Entries on target coordinates
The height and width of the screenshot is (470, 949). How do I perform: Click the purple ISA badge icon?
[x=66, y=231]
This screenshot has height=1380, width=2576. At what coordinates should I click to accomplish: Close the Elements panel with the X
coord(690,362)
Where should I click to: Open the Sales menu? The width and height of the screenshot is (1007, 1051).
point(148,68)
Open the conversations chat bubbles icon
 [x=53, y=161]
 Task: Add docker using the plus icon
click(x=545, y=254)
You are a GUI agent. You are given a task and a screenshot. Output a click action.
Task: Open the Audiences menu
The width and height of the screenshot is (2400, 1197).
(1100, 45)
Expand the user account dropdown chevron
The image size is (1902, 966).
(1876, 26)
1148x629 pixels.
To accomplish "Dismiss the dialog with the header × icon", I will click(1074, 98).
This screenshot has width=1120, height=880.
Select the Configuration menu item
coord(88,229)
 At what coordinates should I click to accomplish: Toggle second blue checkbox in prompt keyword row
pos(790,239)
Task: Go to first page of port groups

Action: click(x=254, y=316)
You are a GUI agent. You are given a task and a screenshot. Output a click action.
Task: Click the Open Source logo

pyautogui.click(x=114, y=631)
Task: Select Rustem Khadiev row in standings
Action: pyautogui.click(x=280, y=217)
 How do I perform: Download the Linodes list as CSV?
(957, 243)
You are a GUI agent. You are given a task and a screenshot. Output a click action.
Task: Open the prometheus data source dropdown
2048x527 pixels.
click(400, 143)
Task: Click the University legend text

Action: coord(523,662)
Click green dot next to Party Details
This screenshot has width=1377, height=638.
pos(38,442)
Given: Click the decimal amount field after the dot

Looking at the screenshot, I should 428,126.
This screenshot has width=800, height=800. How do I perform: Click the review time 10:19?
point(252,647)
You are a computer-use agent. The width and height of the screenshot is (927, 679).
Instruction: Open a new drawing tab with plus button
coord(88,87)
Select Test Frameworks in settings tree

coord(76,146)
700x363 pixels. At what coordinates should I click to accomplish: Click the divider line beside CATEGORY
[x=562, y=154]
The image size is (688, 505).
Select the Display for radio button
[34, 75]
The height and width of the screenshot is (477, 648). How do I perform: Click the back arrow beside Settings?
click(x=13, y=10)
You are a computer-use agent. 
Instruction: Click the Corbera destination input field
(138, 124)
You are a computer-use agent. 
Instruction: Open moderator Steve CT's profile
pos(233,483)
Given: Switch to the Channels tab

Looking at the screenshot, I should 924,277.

TASK BRIEF: Rewrite every line of the items above as a JSON list of strings, with one string for each line and no blank lines.

EXERCISE RESPONSE:
[
  "The height and width of the screenshot is (470, 949). How do I perform: Click the purple ISA badge icon?",
  "[x=66, y=231]",
  "This screenshot has height=1380, width=2576. At what coordinates should I click to accomplish: Close the Elements panel with the X",
  "coord(690,362)",
  "Where should I click to: Open the Sales menu? The width and height of the screenshot is (1007, 1051).",
  "point(148,68)",
  "Open the conversations chat bubbles icon",
  " [x=53, y=161]",
  " Task: Add docker using the plus icon",
  "click(x=545, y=254)",
  "You are a GUI agent. You are given a task and a screenshot. Output a click action.",
  "Task: Open the Audiences menu",
  "The width and height of the screenshot is (2400, 1197).",
  "(1100, 45)",
  "Expand the user account dropdown chevron",
  "The image size is (1902, 966).",
  "(1876, 26)",
  "1148x629 pixels.",
  "To accomplish \"Dismiss the dialog with the header × icon\", I will click(1074, 98).",
  "This screenshot has width=1120, height=880.",
  "Select the Configuration menu item",
  "coord(88,229)",
  " At what coordinates should I click to accomplish: Toggle second blue checkbox in prompt keyword row",
  "pos(790,239)",
  "Task: Go to first page of port groups",
  "Action: click(x=254, y=316)",
  "You are a GUI agent. You are given a task and a screenshot. Output a click action.",
  "Task: Click the Open Source logo",
  "pyautogui.click(x=114, y=631)",
  "Task: Select Rustem Khadiev row in standings",
  "Action: pyautogui.click(x=280, y=217)",
  " How do I perform: Download the Linodes list as CSV?",
  "(957, 243)",
  "You are a GUI agent. You are given a task and a screenshot. Output a click action.",
  "Task: Open the prometheus data source dropdown",
  "2048x527 pixels.",
  "click(400, 143)",
  "Task: Click the University legend text",
  "Action: coord(523,662)",
  "Click green dot next to Party Details",
  "This screenshot has width=1377, height=638.",
  "pos(38,442)",
  "Given: Click the decimal amount field after the dot",
  "Looking at the screenshot, I should 428,126.",
  "This screenshot has width=800, height=800. How do I perform: Click the review time 10:19?",
  "point(252,647)",
  "You are a computer-use agent. The width and height of the screenshot is (927, 679).",
  "Instruction: Open a new drawing tab with plus button",
  "coord(88,87)",
  "Select Test Frameworks in settings tree",
  "coord(76,146)",
  "700x363 pixels. At what coordinates should I click to accomplish: Click the divider line beside CATEGORY",
  "[x=562, y=154]",
  "The image size is (688, 505).",
  "Select the Display for radio button",
  "[34, 75]",
  "The height and width of the screenshot is (477, 648). How do I perform: Click the back arrow beside Settings?",
  "click(x=13, y=10)",
  "You are a computer-use agent. ",
  "Instruction: Click the Corbera destination input field",
  "(138, 124)",
  "You are a computer-use agent. ",
  "Instruction: Open moderator Steve CT's profile",
  "pos(233,483)",
  "Given: Switch to the Channels tab",
  "Looking at the screenshot, I should 924,277."
]